↓↓↓

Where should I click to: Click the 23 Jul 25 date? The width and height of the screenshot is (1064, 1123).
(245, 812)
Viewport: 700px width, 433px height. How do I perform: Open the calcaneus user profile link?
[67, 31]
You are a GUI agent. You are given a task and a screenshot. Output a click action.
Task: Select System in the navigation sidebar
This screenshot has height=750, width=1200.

↑↑↑
↓↓↓

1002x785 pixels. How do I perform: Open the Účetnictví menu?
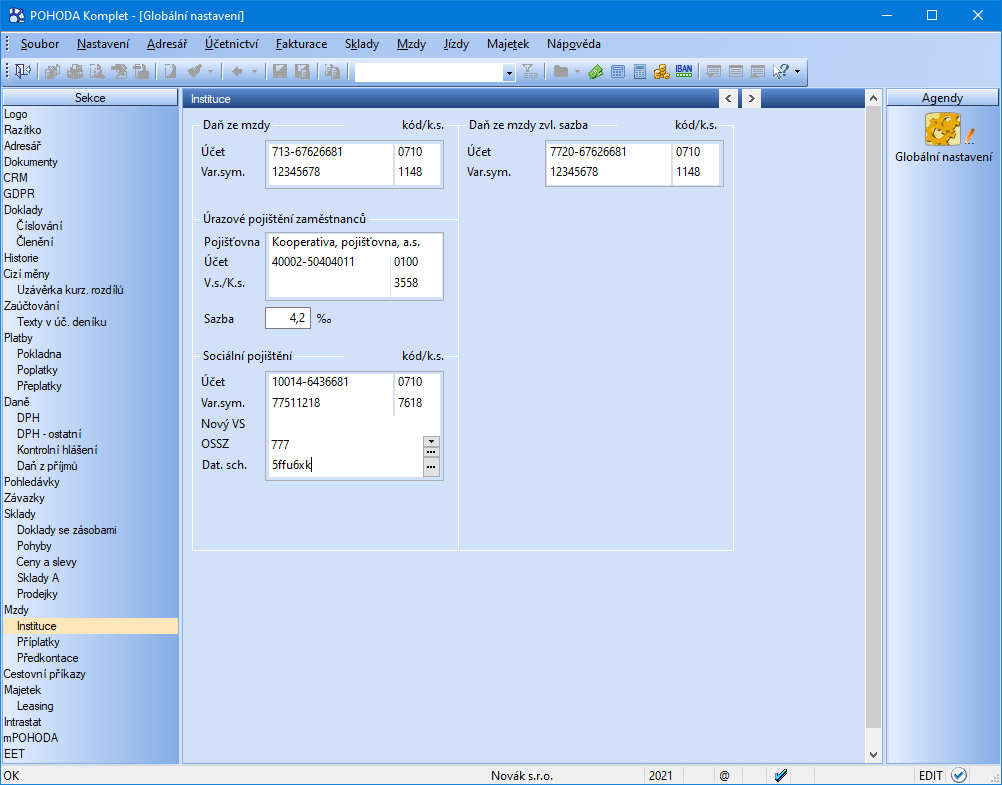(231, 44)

↑↑↑

→ Task objective
Everything starting at the line containing "You are a GUI" and ending at the line containing "This screenshot has height=750, width=1200." in the records above should be repeated exactly, and only that.

→ Response below
You are a GUI agent. You are given a task and a screenshot. Output a click action.
Task: Select System in the navigation sidebar
This screenshot has height=750, width=1200.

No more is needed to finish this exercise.